The impact of Tenet’s practices and behavior over the last two years has been devastating by design. A hospital that once had more than 800 nurses now is staffed with around 500, with more than 250 pending vacancies. While nurses struggle every day to keep their patients safe, Tenet management refuses to engage in any meaningful effort to recruit and retain needed nursing staff. Nurses who are recruited to the facility, particularly newly graduated nurses, end up leaving their positions, many before they even finish their orientation.
The nurses point out that Tenet spent more than $5 million a week during the nurses strike to recruit more than 200 travel nurses to break the strike and avoid safer staffing levels, and now that it is settled, the hospital is refusing to hire a significant number of travel nurses to ensure appropriate patient care. When nurses in the maternity unit requested the need to contract with travel nurses to ensure a safe staffing level to provide care for mothers and newborns, hospital administration responded that the budget did not support it. This is occurring when Tenet Healthcare turned a profit of more than $854 million for the third quarter of 2023, a profit margin of 17 percent.
Since the strike ended, the nurses have filed more than 100 grievances against the employer for violation of the contract, and dozens of pending charges for unfair labor practices, Tenet has refused to re-engage in a long standing practice of holding regular meetings between nurses and management to resolve these issues, and recently attempted to bar MNA staff from entering the hospital to conduct lawful union business.
This month, after the nurses filed their complaint with the Board of Registration in Nursing and other agencies, and shortly after the BORN began its investigation of the complaint, three nurses in the emergency department involved in the complaint were terminated, and six nurses on other units in the hospital, including the co-chair of the Bargaining Unit Dominique Muldoon were suspended without pay for their efforts to object to unsafe patient assignments.
The MNA has responded by filing a charge of unfair labor practice against Tenet and is seeking injunctive relief to reverse the terminations and suspensions. The MNA is also preparing an official complaint under the state’s Healthcare Whistleblower law, which will be filed in Superior Court against the retaliatory terminations.
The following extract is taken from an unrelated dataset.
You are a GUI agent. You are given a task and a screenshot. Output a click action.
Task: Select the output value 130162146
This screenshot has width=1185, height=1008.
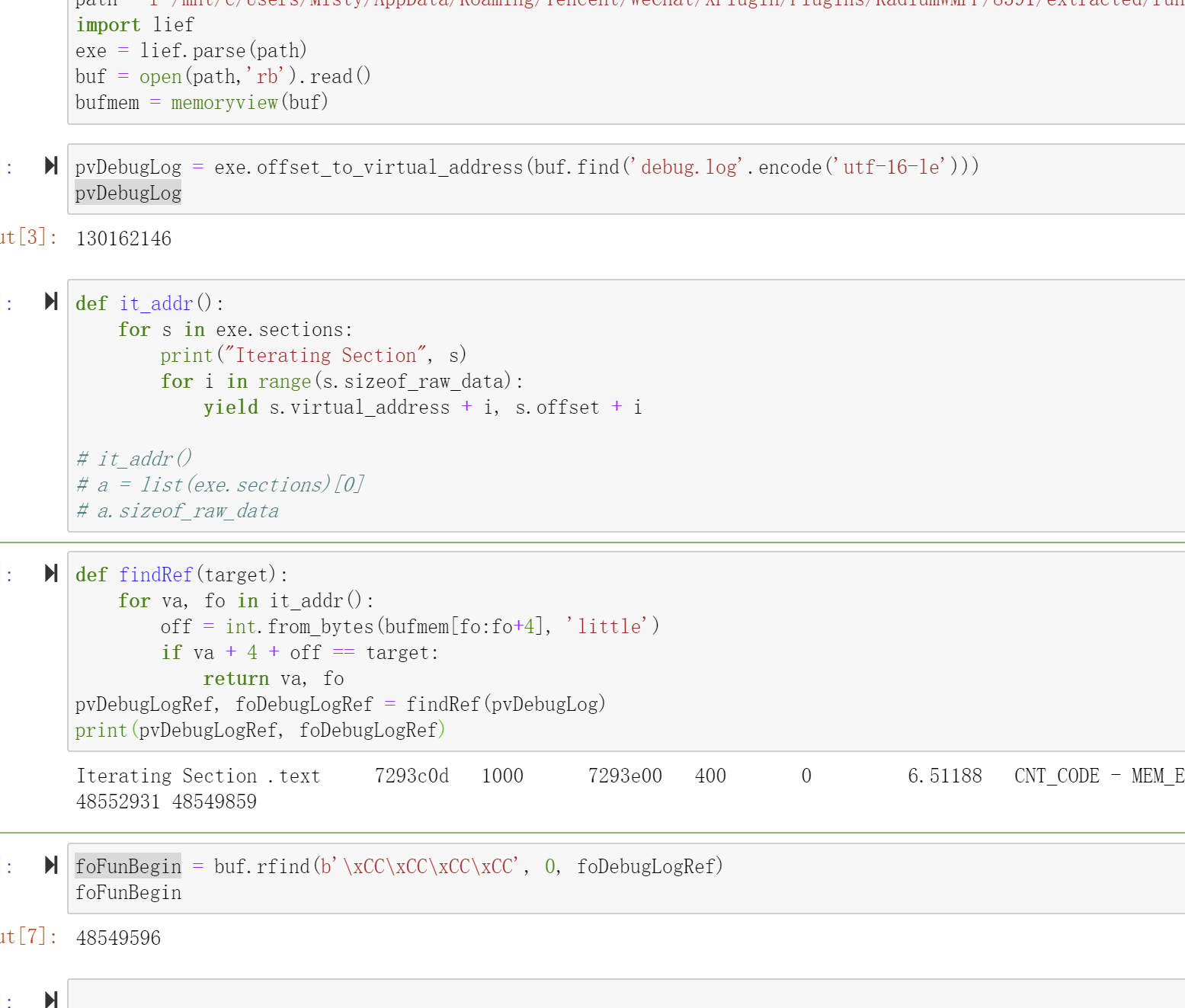[123, 239]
The concluding paragraph of the nurses’ complaints makes clear the nurses’ position, and reads: “These conditions are abhorrent by any medical or nursing standard and the nurses of St. Vincent Hospital are both outraged and overwhelmed by the suffering they have endured. As a result, dozens have left the facility unable to accept such lax and dangerous standards, as well as from the repeated abuse they have received from their administration. As an agency responsible for holding providers accountable for the care they provide, we reiterate our call for your immediate intervention, as without proper oversight, we fully expect many more patients to be harmed, and tragically, a number of our patients will die.”
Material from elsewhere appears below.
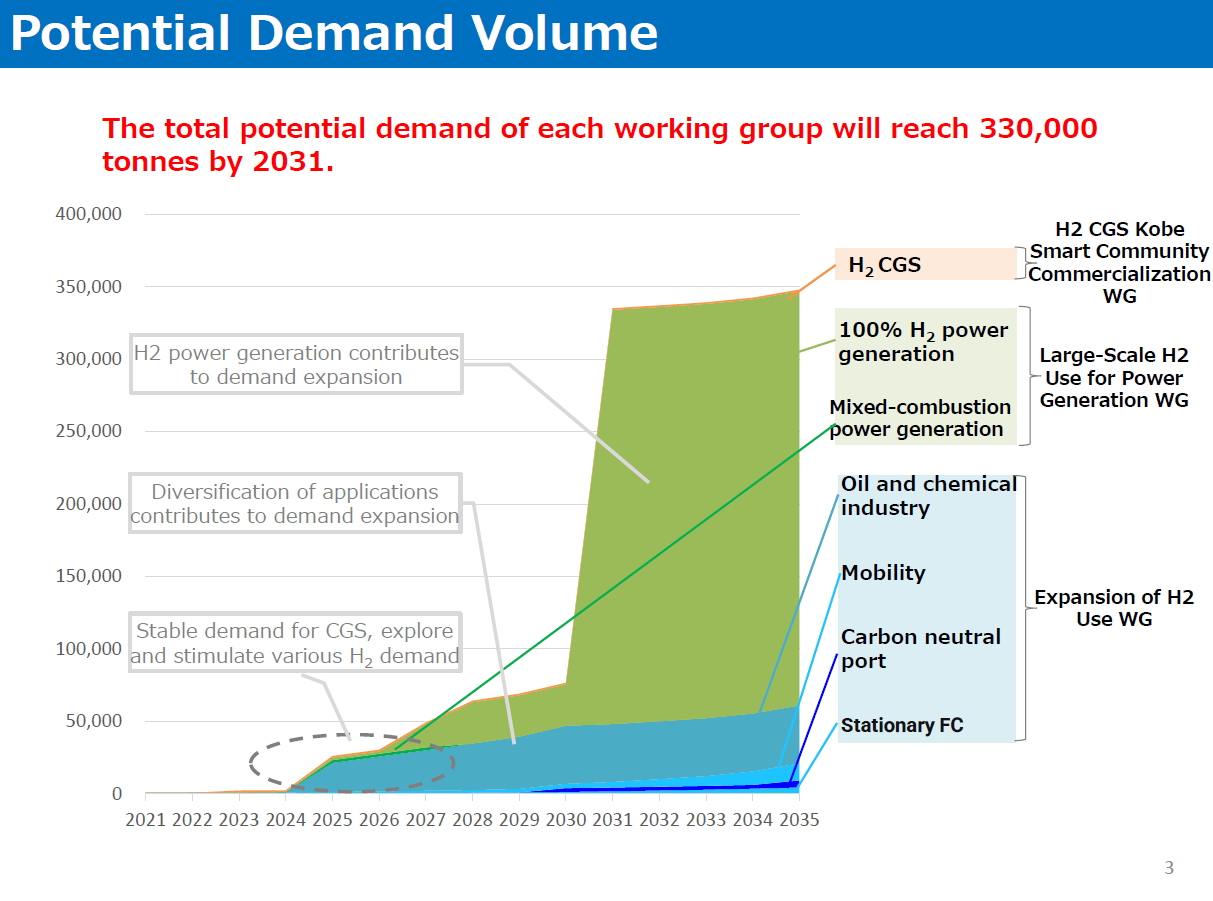Click the "Stable demand for CGS" callout box
Viewport: 1213px width, 901px height.
[x=295, y=643]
Founded in 1903, the Massachusetts Nurses Association is the largest union of registered nurses in the Commonwealth of Massachusetts. Its 25,000 members advance the nursing profession by fostering high standards of nursing practice, promoting the economic and general welfare of nurses in the workplace, projecting a positive and realistic view of nursing, and by lobbying the Legislature and regulatory agencies on health care issues affecting nurses and the public.